You really shouldn't use System.out/System.err in webapps. They aren't defined for webapps and there's no telling where the output could go - including simply getting lost. A better approach is to use a logger.
The Date
JSF extension controls are designed to interact with a Model object of type java.util.Date. You need a formatConverter (convertDateTime) if you want the JSF View to display/input a Date
string that's not in the default form for your locale (the locale that the webapp server is running under).
However, the java.util.Date object itself is a
binary class object. If you use it in an argument to System.out.print, the Date class toString() method is what converts the binary Date value to a displayable format.

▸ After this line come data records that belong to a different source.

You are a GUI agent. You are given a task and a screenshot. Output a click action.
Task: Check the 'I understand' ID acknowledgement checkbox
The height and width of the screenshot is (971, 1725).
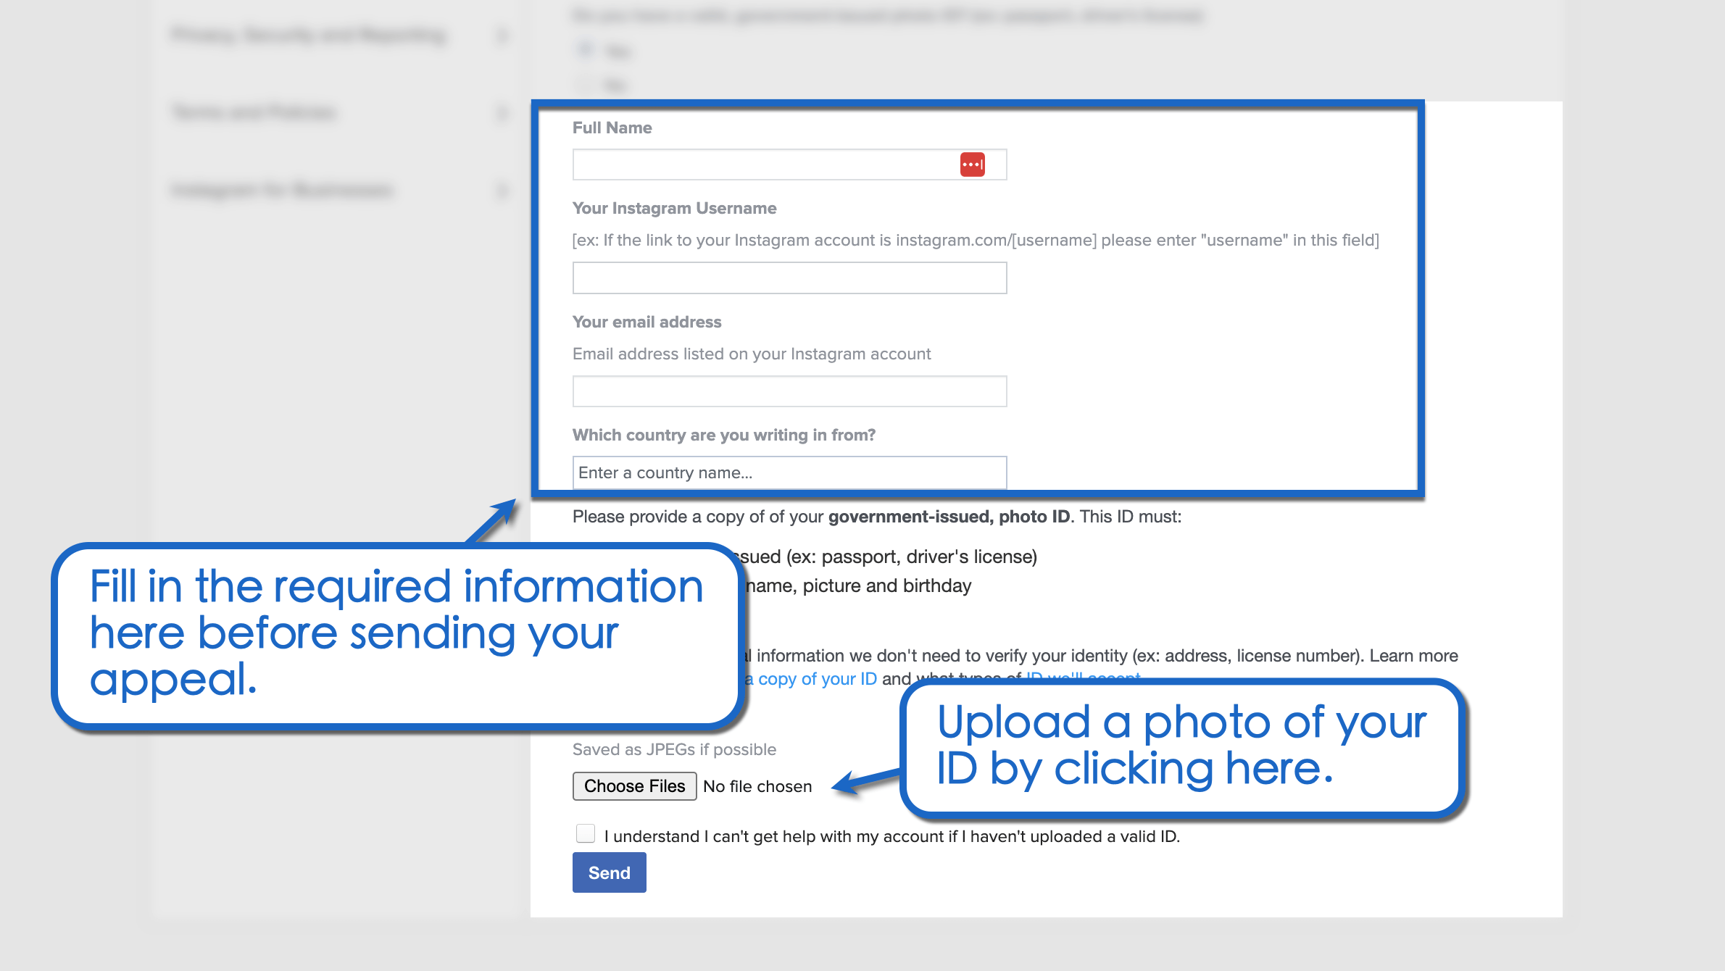(584, 834)
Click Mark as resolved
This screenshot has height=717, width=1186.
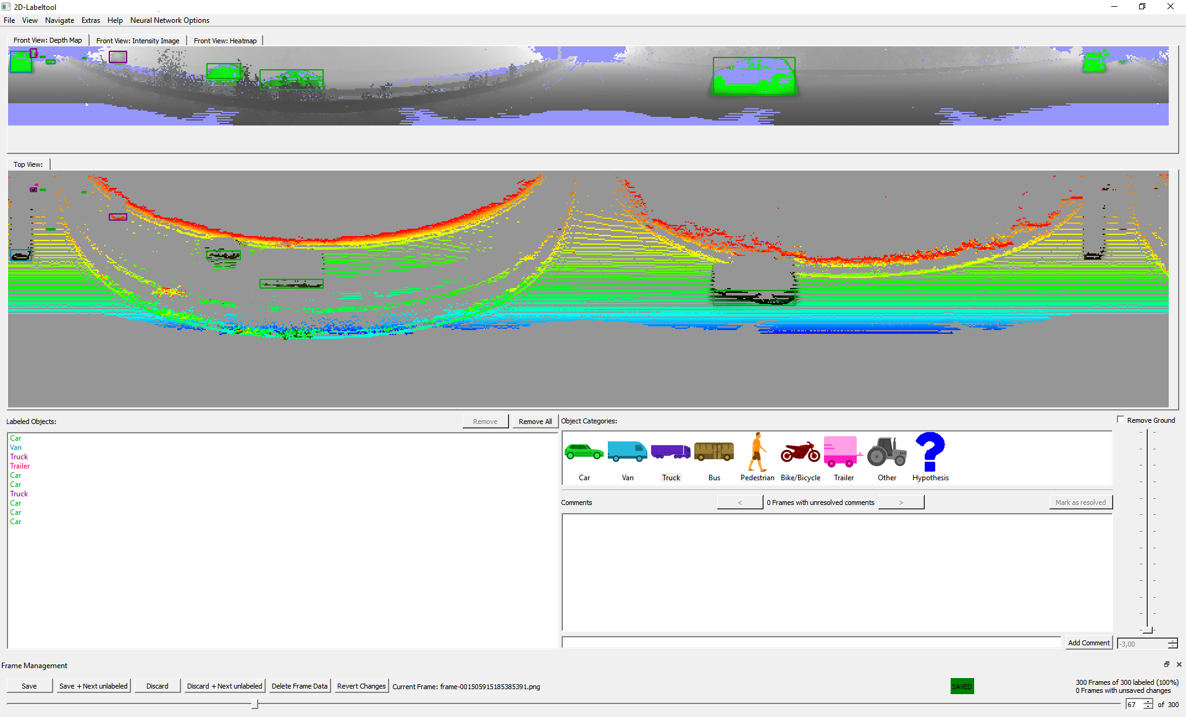point(1080,502)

The stock toString() method isn't designed for or expected to support alternate Date string formats. And it's completely independent of JSF. If you want precise control of how a Date gets converted to a string in backend code, you need to apply a DateFormatConverter to it. The DateFormatConverter classes are also what the JSF convertDateTime converter uses, but that's strictly on the Model/View/Controller side and doesn't carry into the business logic side.
One thing
you should note, since it can bite you in web applications, and not just JSF web applications. Although
Java provides 2 date classes (java.util.Date and java.sql.Date), these classes often don't match well to databases. In some databases, a "Date" is exactly that - just the date, and precise only to the day. Other databases may carry precision down to the second. Some to the microsecond. Often there's multiple date/time object types with differing precision levels. The java Date classes hold data precise to the millisecond, so when objects of these types are stored/loaded from a database, precision may be lost, values may not compare equal and key searches may fail.
In other words, when working with Date objects and databases, handle Dates the same way you'd handle floating-point numbers. Don't expect exact equality when comparing or searching.